Dès le début du chapitre 3 se manifeste clairement un quatrième caractère d'un réveil authentique: l'obéissance à la parole de Dieu. Au verset 2, puis de nouveau au verset 4, nous trouvons les mots: «selon ce qui est écrit». Ils s'approchent de leur Dieu de la manière que lui-même avait ordonnée au commencement. Il y avait un immense contraste entre leurs circonstances présentes et les jours extraordinaires où le tabernacle avait été dressé par Moïse, ou les jours glorieux de Salomon dans lesquels le premier temple avait été construit; mais ils reconnaissaient que ce que Dieu a établi au commencement de ses dispensations demeure immuable jusqu'à la fin.

Aussi ne cherchent-ils pas à innover selon leurs propres idées. Ils se réfèrent simplement à la Parole initiale de Dieu. Ils commencent par l'holocauste, qui était à la base de tout; puis, le septième mois étant venu, ils célèbrent la fête des tabernacles qui tombait juste à ce moment-là. Ils font cela bien que les fondements du temple ne soient pas encore posés. Les holocaustes viennent fort justement avant la «maison». Celle-ci, toutefois, n'est pas oubliée, comme le montre le verset 7. Ainsi les préparatifs nécessaires sont commencés, car la maison était le but essentiel de leur retour dans le pays.

Au verset 8, nous passons à la seconde année qui suit leur retour et nous les voyons se mettre au travail, de sorte que les fondements de la maison sont maintenant posés effectivement. Ceci provoque une scène très émouvante où se mêlent la joie et les pleurs. Ils louent Dieu avec joie et lui rendent grâces, «selon les directions de David, roi d'Israël», comme cela convenait en effet. Au Psaume 136, il est dit de Dieu, vingt-six fois, que «sa bonté demeure à toujours»; c'est ce qu'ils reconnaissent maintenant pour eux-mêmes, en tant que représentants d'Israël. C'est la confession du fait qu'aucun mérite de leur part n'est à l'origine de ce réveil. Tout est dû à la miséricorde de Dieu. De même, dans la triste histoire de la chrétienté, chaque réveil a été le fait de la miséricorde de Dieu, sans aucun mérite de l'homme.
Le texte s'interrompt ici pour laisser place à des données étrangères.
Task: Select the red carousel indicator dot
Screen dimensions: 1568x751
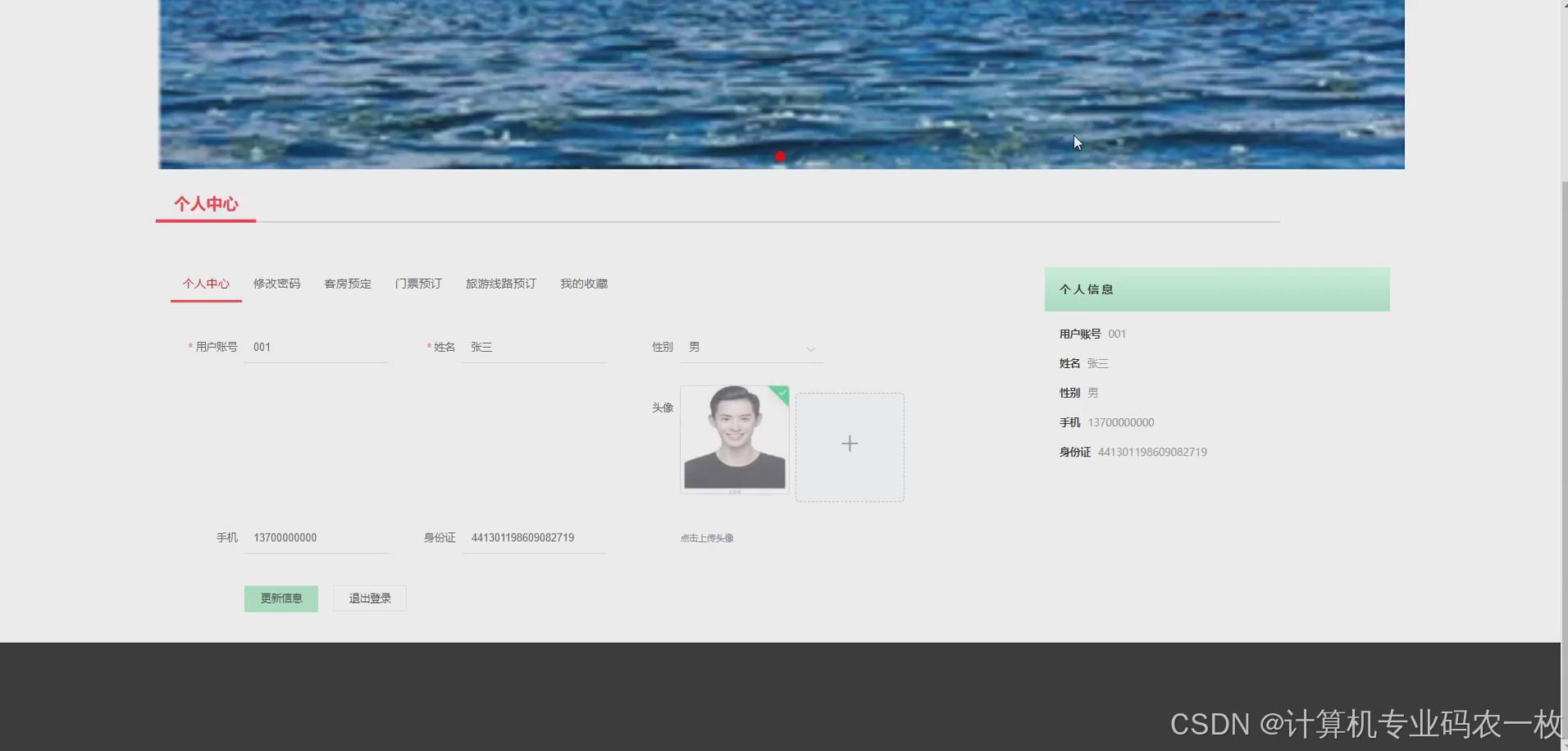Action: point(780,156)
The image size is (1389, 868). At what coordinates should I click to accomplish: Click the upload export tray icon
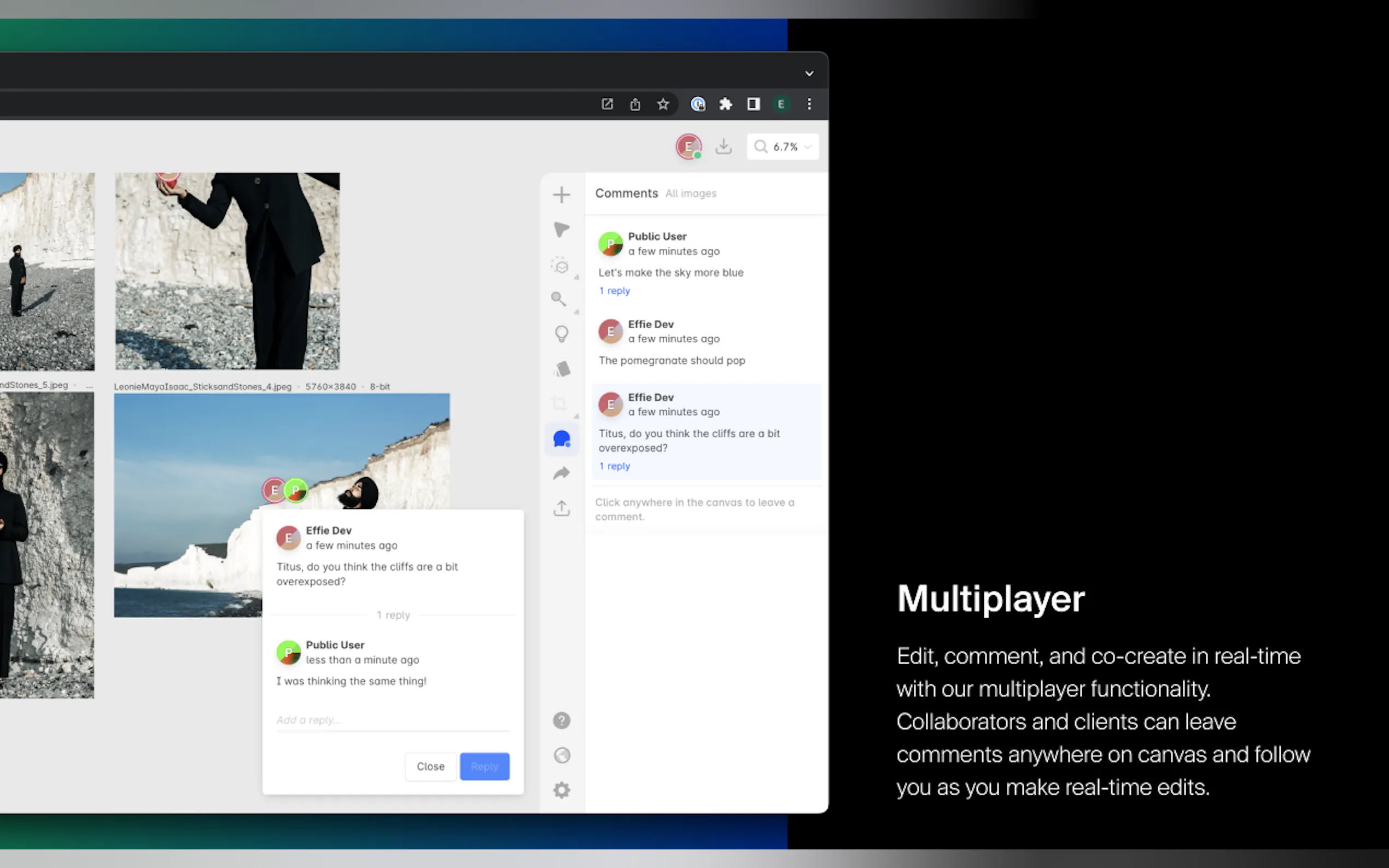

Ne l'oublions jamais!

Mais, dans l'assistance, se trouvaient des «vieillards» qui avaient vu la première maison dans toute sa magnificence, et leurs pleurs à haute voix égalaient en intensité les cris de ceux qui se réjouissaient, de telle sorte qu'on ne pouvait faire la distinction entre les deux. Le nombre de ceux qui étaient assez âgés pour avoir vu le premier temple devait être minime, comparé au nombre total de ceux qui étaient présents. Et pourtant, on les entendait! Allons-nous les considérer comme des gens ingrats et tristes, qui ôtaient de son éclat à cette fête extraordinaire?

Pas du tout! Ils exprimaient un autre aspect des choses, que nous devrions toujours avoir présent à l'esprit lorsque nous pouvons nous réjouir en un temps de réveil — si la miséricorde de Dieu nous accorde une telle faveur. Quelque béni que soit un réveil, notre joie est tempérée par le souvenir de la grâce et de la puissance qui ont caractérisé les premiers temps de l'Église, sous l'effet de l'énergie des apôtres, selon le tableau que nous donnent les premiers chapitres du livre des Actes. Par comparaison, nous prenons conscience de la petitesse et de l'imperfection de tout ce qui peut être réalisé aujourd'hui. Et même si cela ne va pas jusqu'à faire couler nos larmes, cela doit produire sur nous, pour notre bien, un effet modérateur.